Некоторые богословские основания необходимости и возможности перевода богослужебных текстов с древних на современные языки
Обращаясь к богословским основаниям богослужебного перевода, мы невольно апеллируем к существу нашего исповедания – к вере в Дух и Смысл (Логос) и в полноту духа и смысла в Церкви, которые возможны только в условиях духовной свободы, дарованной нам Христом. Вспомним в этой связи, что ап. Павел недвусмысленно отрицает всякую веру в букву, столь характерную, скажем, для иудаизма или мусульманства: ведь «буква убивает, а дух животворит».
Православная экклезиология предполагает возможность усвоения даров Христовой жизни в Церкви, а значит во все эпохи, во всех народах, во всех землях, на всех континентах, при любых обстоятельствах.
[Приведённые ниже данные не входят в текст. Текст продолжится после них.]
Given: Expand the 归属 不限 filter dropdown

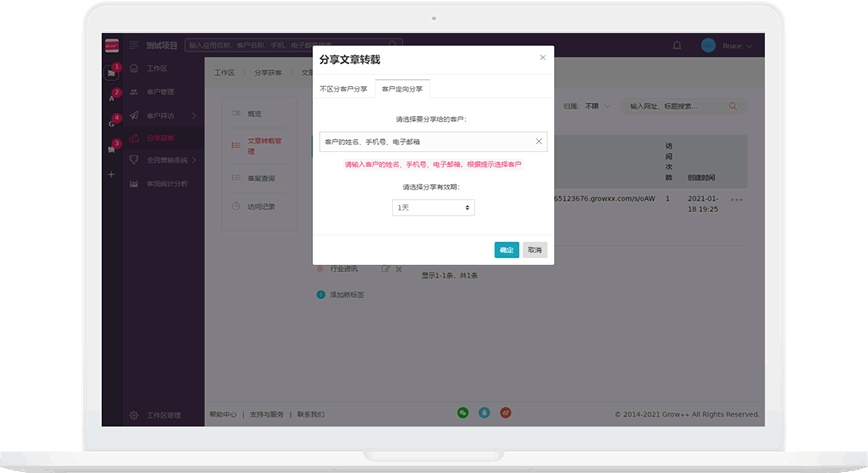Looking at the screenshot, I should pyautogui.click(x=597, y=106).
И зависимость здесь строится не по линии буквального воспроизведения Предания, а по линии духовного понимания этого же самого Предания, которое дано и задано нам Христом и Его апостолами.
Поэтому от известной со времён свв. Кирилла и Мефодия «трехъязычной ереси» можно довести дело до настоящей ереси христологического и экклезиологического или пневматологического свойства, и не случайно мы считаем, что борьба за духовную свободу, за торжество любви и за истину в церкви есть борьба за дух и смысл в ней, т.е. за пневматологичность и логистичность нашей веры и жизни. Если же кто-то в церкви придерживается веры в букву, то он должен знать, что этим умаляется и пневматологичность, и христологичность церковной жизни. Более того, мы хорошо знаем, что происходит, когда начинается уклонение к такому, как правило, опасливому, охранительному буквализму. В этом случае возникают тенденции фарисейско-фундаменталистского свойства, которые, безусловно, особенно опасны для церкви и которые сегодня представляют собой основную опасность именно для Восточной церкви, в том числе и для церкви Русской.
Мы любим осуждать фундаментализм, скажем, исламский или какой угодно другой, но почему-то неохотно осуждаем православный фундаментализм. Мы как бы стыдимся собственного фундаментализма, при этом часто горячо поддерживая не просто здоровую традиционность нашей веры, а именно традиционализм, как отражение, в общем-то, уже некой крайности в воззрениях на формы существования традиции, явленные в истории, в историческом времени, церковью или через церковь.
Вот в этом контексте и существует богословский аспект вопроса о возможности или невозможности, адекватности или неадекватности переводов богослужебных текстов, так же как и переводов Священного писания, на современные языки. Ставить эти вопросы и отвечать на них крайне важно, ведь тут можно прийти, например, к тому убеждению, что любой перевод неадекватен и что каждая буква Писания, а вслед за этим и богослужения как «закона молитвы», и даже писаний святых отцов и крупнейших богословов или соборов, является непогрешимой. Вот это было бы страшнее всего, хуже любого католического «папизма».
Если мы под Писанием в первую очередь понимаем плоды Откровения, а под Преданием – плоды Богопознания, выразившиеся в тех или иных исторических формах, то признание переводимости церковного богослужебного писания и предания становится признаком нашей верности вере апостолов и их учению. Если же мы принципиально отрицаем переводимость по духу и смыслу и Писания, и Предания, то мы, конечно, уклоняемся в фундаментализм и, вообще говоря, в иудейство. Это можно было бы даже назвать ответвлением «ереси жидовствующих». Интересно в связи с этим заметить, что наши фундаменталисты пытаются как раз всё перевернуть и именно тех, кто стоит за перевод богослужебных текстов, обвинять в некоем «жидовстве».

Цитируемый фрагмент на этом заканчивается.